# roman nose terriers



## damian83 (Mar 15, 2012)

does anyone breed or know someone who breeds roman nose terriers?

my kids are asking me about getting a puppy but i am not a fan of little dogs.

im more into staffies and roman nose terriers, (my uncles are all piggers).

if anyone knows, let me know......

cheers


----------



## thals (Mar 15, 2012)

Roman Noses are Bull Terriers are they not? The standard bully can be quite a large and powerful dog, males can be upto 60cm tall and as much as 36kg! Plenty of breeders about too, just check the dogzonline site's breed pages and then breeder listings.


----------



## Jay84 (Mar 16, 2012)

There are mini Bull Terriers!


----------



## waruikazi (Mar 16, 2012)

With kids i wouldn't recomend a std bully, their is no weight standard on the breed. If you happen to get a rather large one like i did they can be a quite a handful and play a little too rough with kids. 

The mini's however are meant to be under 15kg. A mate had one that was about 8kg, exact same temperament, shape and thick headed attitude as a std except 1/4 the size lol. I got mine from Maohlmin Kennels in Adelaide, was a grand about 4 years ago. There'sa few other members on the forum with them and i think there may even be a couple of breeders.

Edit: and if you get yourself a boy DO NOT cut his ballz off. If you do you'll end up with a weird leggy looking thing without that bull type muscley body. And it's really funny when they sit down and just rest their balls on the floor hahhaa. Bully owners will know what i'm talkin about.


----------



## Sezzzzzzzzz (Mar 16, 2012)

Log In | Facebook

This is a friend of mine's page for Bully's on facebook, she has links to lots of breeders around Australia on there. Her big boy Max weighs about 45kgs. he's a big placid monster.


----------



## nonamesleft (Mar 16, 2012)

waruikazi said:


> And it's really funny when they sit down and just rest their balls on the floor hahhaa. Bully owners will know what i'm talkin about.



Bahahaha I love the way they sit. All in all you wont be disappointed with a bully, they have the funniest personalities I think, although not the smartest dog they can be very cunning. They are great with kids but they are bloody brutes and can throw their weight around when playing, not intentionally. 
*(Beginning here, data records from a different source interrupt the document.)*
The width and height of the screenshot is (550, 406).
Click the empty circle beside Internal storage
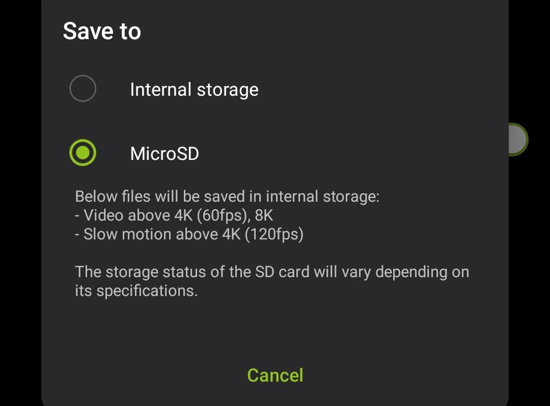[x=83, y=89]
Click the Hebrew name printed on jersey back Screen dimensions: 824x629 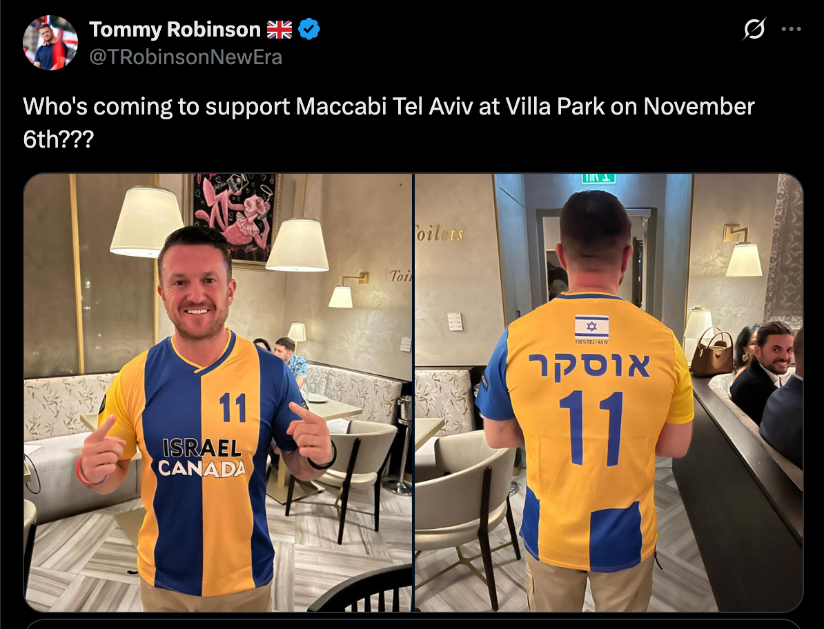(x=589, y=366)
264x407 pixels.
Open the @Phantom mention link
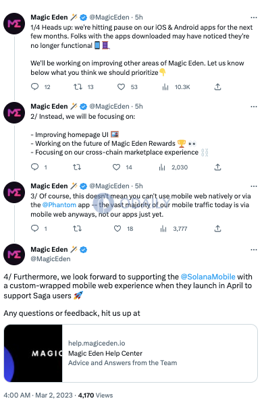click(59, 205)
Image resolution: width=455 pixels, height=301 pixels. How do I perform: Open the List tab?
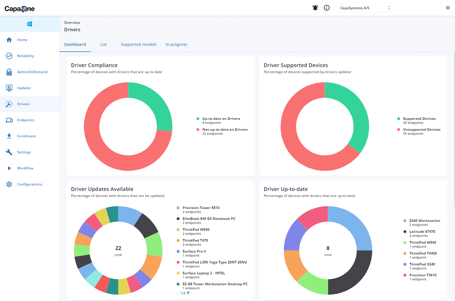point(103,44)
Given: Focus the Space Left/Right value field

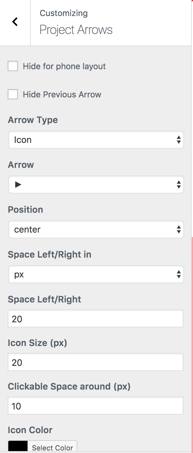Looking at the screenshot, I should (95, 318).
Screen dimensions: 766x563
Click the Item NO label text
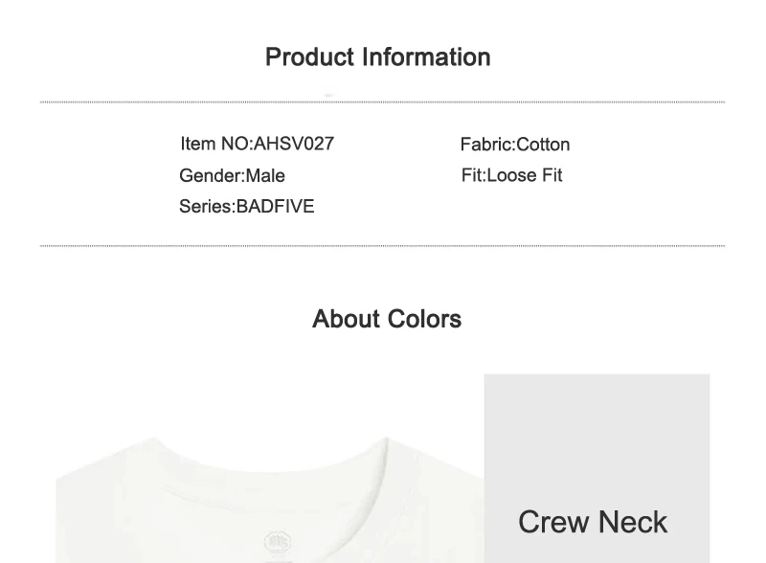[x=217, y=144]
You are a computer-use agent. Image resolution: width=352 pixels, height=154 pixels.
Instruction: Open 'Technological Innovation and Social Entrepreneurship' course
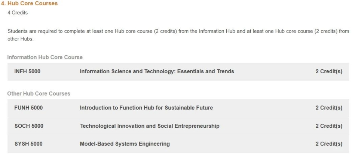(x=150, y=126)
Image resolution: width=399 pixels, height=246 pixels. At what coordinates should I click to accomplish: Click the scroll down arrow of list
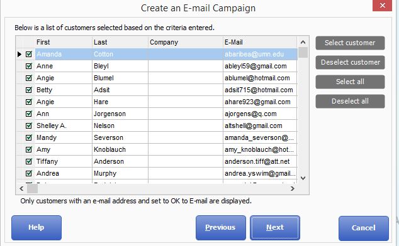pos(303,178)
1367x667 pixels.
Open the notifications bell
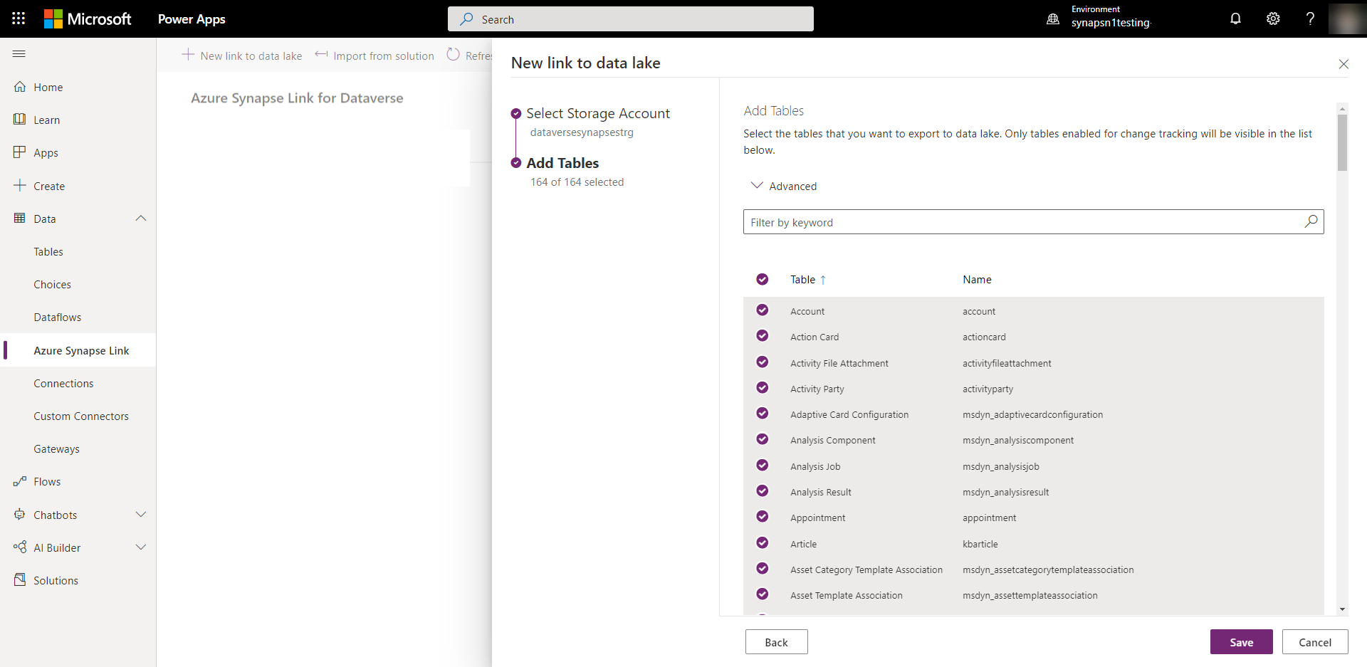(x=1235, y=19)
Google Bull Terrier breeders and you will have pages and pages to sift through. If your looking to get a quality dog with papers put aside at least $1200 and a bit more for a miniature.


----------



## Sezzzzzzzzz (Mar 16, 2012)

waruikazi said:


> Edit: and if you get yourself a boy DO NOT cut his ballz off. If you do you'll end up with a weird leggy looking thing without that bull type muscley body. And it's really funny when they sit down and just rest their balls on the floor hahhaa. Bully owners will know what i'm talkin about.




hehehehe, my Bulldog does this too and its hilarious, like hes just gently resting on them!


----------



## Defective (Mar 16, 2012)

i have 2 (moving to my dads) and hugo and scoobs are the best natured dogs ever...thick as so you have to be firm with them as puppies but great animals... scoobs is meant to be a mini but he's a big dog so yeah just be careful with young kids...but it should be said for all dogs not just bullies... i don't know any breeders...just google them for your area...


----------



## Heelssss (Mar 16, 2012)

I have a roman nose bully and he is a sweet heart . Where abouts do u live? I know some greet bloodline breeders up in the central coast


----------



## Cockney_Red (Mar 16, 2012)

Whats with the "ROMAN NOSE".................They are English Bull Terriers....very powerful, normally placid dogs, though some of the 50kg dogs, I used to know In London, were not to be trifled with...


----------



## vampstorso (Mar 16, 2012)

^ I'd assume because the shape of their nose is what we call Roman nosed , even.on people... 

They're the most gorgeous dogs ever.


----------



## Heelssss (Mar 16, 2012)

waruikazi said:


> Edit: and if you get yourself a boy DO NOT cut his ballz off. If you do you'll end up with a weird leggy looking thing without that bull type muscley body. And it's really funny when they sit down and just rest their balls on the floor hahhaa. Bully owners will know what i'm talkin about.



lol, i know exactly wht ur on about, plus, My dog has a bad habit of when im outside sitting on a chair he leans his muscly *** on ur feet.


----------



## damian83 (Mar 16, 2012)

vampstorso said:


> ^ I'd assume because the shape of their nose is what we call Roman nosed , even.on people...
> 
> They're the most gorgeous dogs ever.



Indeed they are. I love them.
Im from lismore far north coast nsw near tweed heads


----------



## Heelssss (Mar 16, 2012)

Cockney_Red said:


> Whats with the "ROMAN NOSE".................They are English Bull Terriers....very powerful, normally placid dogs, though some of the 50kg dogs, I used to know In London, were not to be trifled with...



You are correct Cockney_Red. They are named the english bull terrior. Though, also known as roman nose bull terriors. 
This is because of the bloodline - the more rounded the nose is, the more pure the bloodeline. 
These dogs have been crossed with so many other breeds that unfortunately the average bull terrior you see does not have this "roman nose". 
There the Gladiator breed. And they are my fav breed.


----------



## swampie (Mar 16, 2012)

Roman nose is just a nickname, they are English Bull Terriers and there are plenty of pure bred bullys around that haven't been crossed with anything else besides other bullys fangs01 and they are not known as roman nose, like I said above that is just a nickname.


----------



## Heelssss (Mar 16, 2012)

swampie said:


> Roman nose is just a nickname, they are English Bull Terriers and there are plenty of pure bred bullys around that haven't been crossed with anything else besides other bullys fangs01 and they are not known as roman nose, like I said above that is just a nickname.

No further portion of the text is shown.